Medicare has many friends in Pincher Creek
Posted By Jocelyn Mercer
Posted 3 days ago
By Jocelyn Mercer
Editor
Around 100 people, mostly seniors, turned out for a public forum on the state of public health care, in Pincher Creek last Wednesday.
David Eggen, executive director of Friends of Medicare, was in the community as part of a provincial tour, to speak on the privatization of health care in Alberta.
Eggen is concerned that the provincial government is taking steps to slowly privatize public health care, making it more inaccessible to people on fixed incomes.
“We’re not opposed to change. We know that nothing good ever stays the same,” said Eggen. However, he said, changes currently proposed by the provincial government were putting public health care at risk.
Eggen says the dissolution of regional health boards around the province to make way for one super board has led to a lot of changes within Alberta’s health care system.
“It’s a question of integrity, it’s a question of honesty,” said Eggen.
He points to recent claims from the Super board’s chief administrative officer and provincial health minister that the nursing shortage is over.
“We all know the nursing shortage in Alberta is not over. It’s not over in Canada,” says Eggen.
He says he’s also concerned about the recent dismissal of outspoken Fort McMurray MLA Guy Boutilier. Eggen says he was kicked out of caucus for being too vocal with his concerns over funding delays for a long-term care facility in Fort McMurray.
Seniors health care is a growing issue in the province, says Eggen, particularly in rural areas.

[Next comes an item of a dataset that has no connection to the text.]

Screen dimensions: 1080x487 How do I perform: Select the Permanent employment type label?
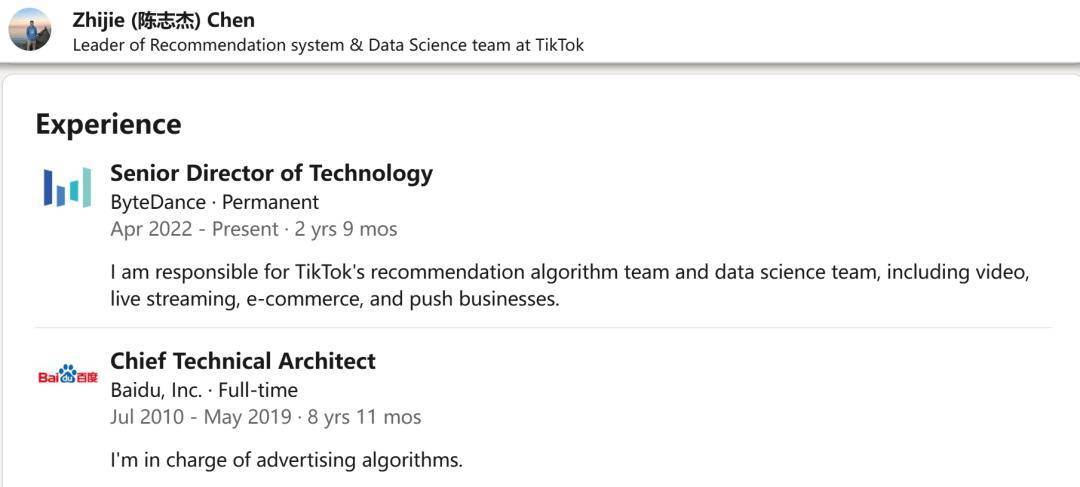pos(270,202)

“Pincher Creek has the unfortunate distinction of being one of the first locations to remove its long-term care facility,” he said.

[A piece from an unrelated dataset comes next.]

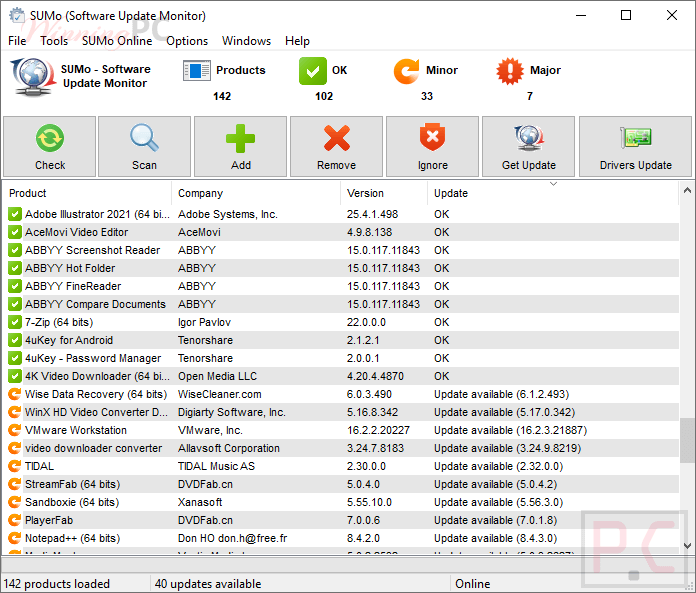Click orange update icon beside TIDAL
696x593 pixels.
[x=15, y=466]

Eggen believes, that long-term care for seniors should be provided through health care, not in private facilities.
“There’s no difference between a senior in need of long-term care and someone who’s broken their leg,” said, referring to the fact that both should be financed by the Canadian health care system.

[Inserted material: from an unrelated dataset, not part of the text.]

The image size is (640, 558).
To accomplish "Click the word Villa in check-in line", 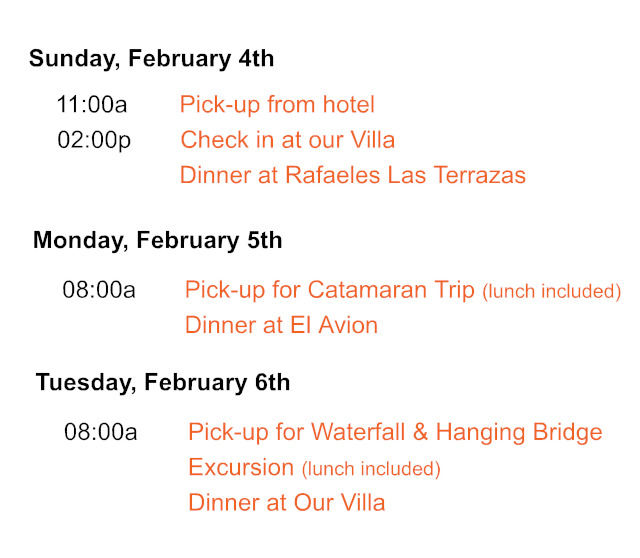I will click(373, 140).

Private long-term care facilities are subject to less regulation and can charge patients more, says Eggen.
“They’re trying to move people out of the public facility into the private facility. There’s no more public long-term care facilities in Pincher Creek,” he said.
Another major concern of Eggens and the Friends of Medicare is the provincial mandate to cut $1.1 billion from the health care budget.
“We have to remember the basic idea of why public health care was created in the first place. It was created and conceived in a time of great poverty,” he said.
So despite Alberta’s prosperity, he says, government is still dragging its feet over spending.
What’s alarming for Eggen is that if Alberta proceeds down the privatization route, health care will end up costing people more.
Currently the province spends between four and six per cent of Gross Domestic Product on health care. The US, with private health care spends considerably more at 16.5 per cent of GDP.
Private health care costs more, is less equal and is badly regulated, argues Eggen.
“Our membership has never been larger,” said Eggen of the Friends of Medicare organization, as he urged Pincher Creek residents to start petitioning their MLAs to stop the province’s cutbacks on health care.
“The most valuable thing you own, besides your house maybe, is your health care card,” he added.